▶ **Problem requirements**
In the entries below, reproduce the lines from the line with "Open Kyle Kashuv's profile picture" to the line with "pyautogui.click(x=159, y=48)", replacing "notifications" with "alerts" and leaving everything else unchanged. Omit the pictures from your answer.

▶ **Task material**
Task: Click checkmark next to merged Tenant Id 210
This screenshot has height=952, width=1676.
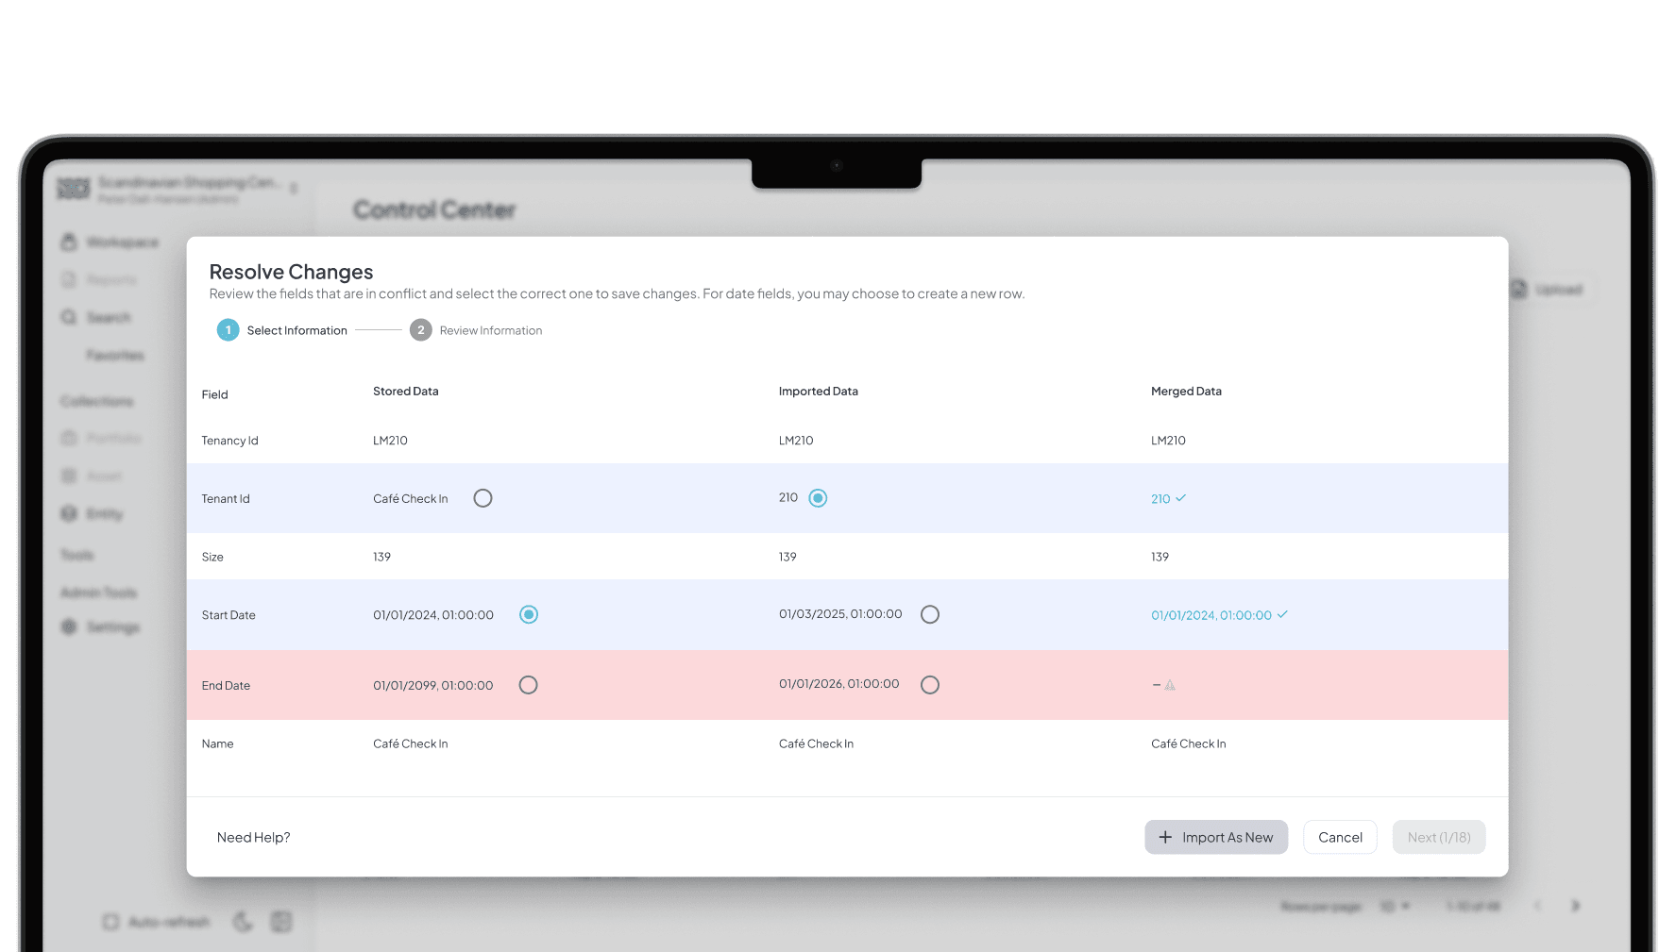Action: coord(1180,498)
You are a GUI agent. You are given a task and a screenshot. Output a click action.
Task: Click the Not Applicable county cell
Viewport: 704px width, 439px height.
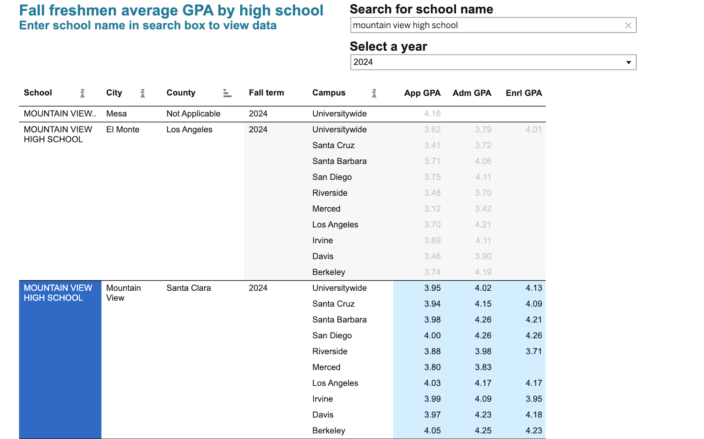pyautogui.click(x=193, y=114)
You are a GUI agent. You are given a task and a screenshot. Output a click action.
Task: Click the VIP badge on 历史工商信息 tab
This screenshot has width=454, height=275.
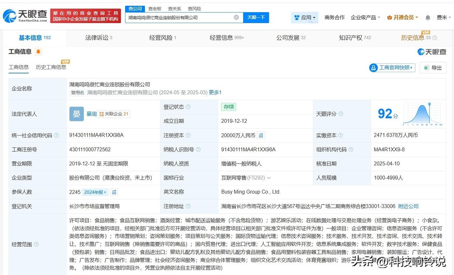pos(65,61)
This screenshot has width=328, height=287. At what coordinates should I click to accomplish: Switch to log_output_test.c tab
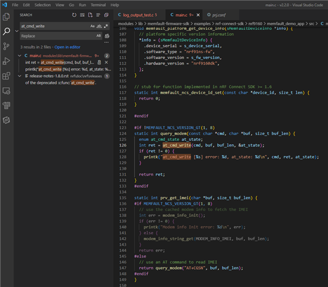tap(138, 15)
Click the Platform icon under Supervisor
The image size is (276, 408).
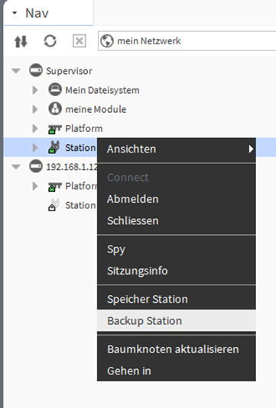[55, 129]

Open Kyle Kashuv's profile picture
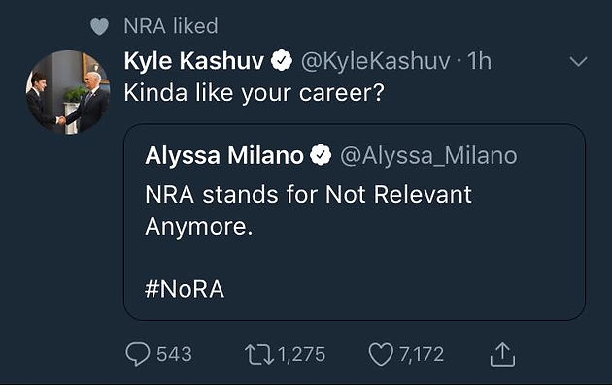(x=68, y=92)
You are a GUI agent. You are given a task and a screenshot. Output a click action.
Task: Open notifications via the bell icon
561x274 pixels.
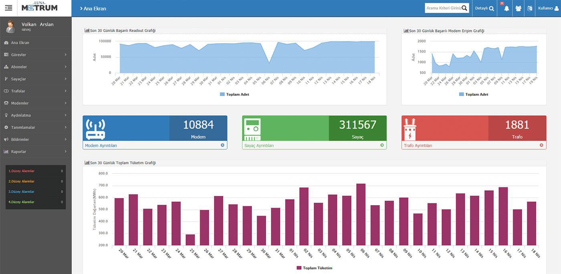click(505, 8)
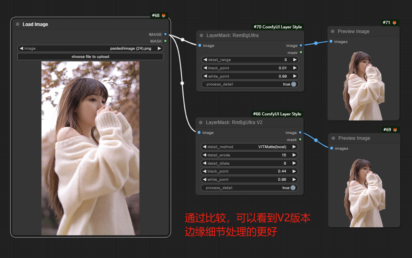Select next image with right arrow
412x258 pixels.
pyautogui.click(x=159, y=48)
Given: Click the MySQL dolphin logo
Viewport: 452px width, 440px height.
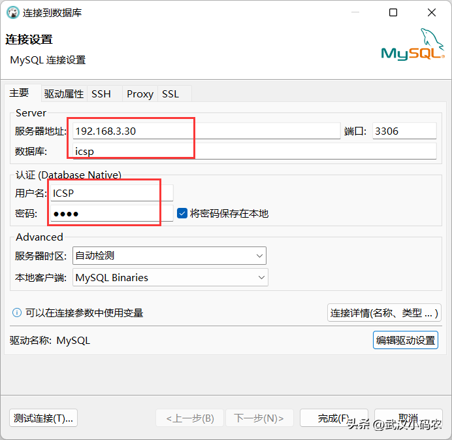Looking at the screenshot, I should click(x=413, y=46).
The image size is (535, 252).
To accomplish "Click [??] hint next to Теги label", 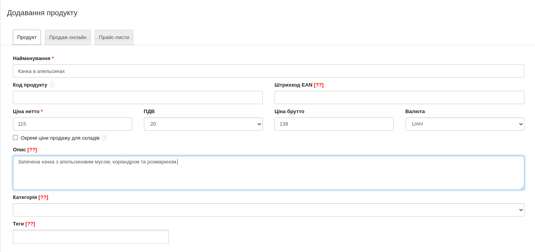I will [30, 224].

▶ **Task response**
Open Kyle Kashuv's profile picture
(x=68, y=92)
You are a GUI agent. You are given a task and a screenshot. Output a click action.
Task: Open alerts via the bell icon
561x274 pixels.
click(505, 8)
Select next image with right arrow
412x258 pixels.
pyautogui.click(x=159, y=48)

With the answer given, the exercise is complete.